In This Issue:
- Update on Sponsored Legislation
- Suspense File: Examining Legislation in Context of Overall Spending Proposals
- Key Legislative Bills Referred to the Suspense File
- New Interpretation of Public Charge Rule
- Little Progress in the U.S. Senate on the Fiscal Year 2020 Appropriations
- Federal Grant Opportunities
- Upcoming Events
Update on Sponsored Legislation
Two of the League’s sponsored legislative measures, AB 30 (Holden), which would simplify the process colleges must utilize to enter into a College and Career Access Pathways partnership, and AB 612 (Weber), which would create a statewide MOU between the Chancellor’s Office and Department of Social Services to streamline the process for a college to accept Electronic Benefits Transfer (EBT) cards on campus, are in the Senate Appropriations Committee. Both bills will ease administrative burdens for colleges that want to create programs that are proven to help students’ academic success. The committee will meet on August 30th to act on both pieces of legislation.
SB 291 (Leyva), which would have reformed financial aid for community college students was held as a 2-year bill in the Assembly Higher Education Committee. Senator Leyva and the co-authors of AB 1314, Assemblymember Medina and Assemblymember McCarty, who lead another major financial aid reform bill, have pledged to work together to continue to study the issue and address California’s higher education affordability crisis.

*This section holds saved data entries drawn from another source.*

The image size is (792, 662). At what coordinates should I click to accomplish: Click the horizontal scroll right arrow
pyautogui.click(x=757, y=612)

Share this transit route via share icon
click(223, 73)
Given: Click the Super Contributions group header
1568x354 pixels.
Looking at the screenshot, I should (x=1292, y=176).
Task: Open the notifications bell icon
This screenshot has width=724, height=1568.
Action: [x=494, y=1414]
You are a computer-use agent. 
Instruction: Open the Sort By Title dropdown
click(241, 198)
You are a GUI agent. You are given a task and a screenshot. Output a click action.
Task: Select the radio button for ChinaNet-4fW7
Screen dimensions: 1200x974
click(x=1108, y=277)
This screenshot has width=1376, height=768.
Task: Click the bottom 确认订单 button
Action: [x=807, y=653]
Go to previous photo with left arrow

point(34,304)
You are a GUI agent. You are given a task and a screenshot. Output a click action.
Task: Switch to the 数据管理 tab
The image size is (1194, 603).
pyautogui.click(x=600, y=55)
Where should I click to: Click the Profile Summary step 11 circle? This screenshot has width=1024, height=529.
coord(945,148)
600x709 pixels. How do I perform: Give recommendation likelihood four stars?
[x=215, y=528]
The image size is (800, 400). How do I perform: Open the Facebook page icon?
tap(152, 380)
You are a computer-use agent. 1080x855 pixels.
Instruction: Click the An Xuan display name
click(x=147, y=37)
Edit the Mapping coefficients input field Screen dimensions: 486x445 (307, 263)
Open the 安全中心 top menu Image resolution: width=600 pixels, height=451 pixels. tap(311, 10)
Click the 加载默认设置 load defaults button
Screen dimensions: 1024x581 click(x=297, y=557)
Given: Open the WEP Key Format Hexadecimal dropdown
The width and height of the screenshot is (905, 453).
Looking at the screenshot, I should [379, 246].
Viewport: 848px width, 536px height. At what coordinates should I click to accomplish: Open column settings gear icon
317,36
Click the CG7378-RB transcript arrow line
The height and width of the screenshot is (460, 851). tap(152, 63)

Suspense File: Examining Legislation in Context of Overall Spending Proposals
At this point in the legislative process, most League tracked legislation has been referred to either the Senate Appropriations Committee Suspense File or the Assembly Appropriations Committee Suspense File. Most bills that spend a nominal sum of money – $150,000 in the Assembly and $50,000 in the Senate – are placed in what is called the Suspense File. The committees will act on their respective files around August 30th.
In theory, this is done in order to permit the appropriations committees to consider the fiscal impact of each legislative measure in the overall context of the legislation the committee is considering. To do otherwise would be the equivalent of evaluating living expenses by taking into account only the utility bill but not thinking about all of the other costs of living. Thus, the goal of the Suspense File is to help the state legislature make smart fiscal decisions.
However, acting on hundreds of bills at once results in less attention to each individual legislative measure. Thus, in practice, this process has been utilized by the leadership of the legislature to either halt or amend legislation without forcing their members to take a difficult vote.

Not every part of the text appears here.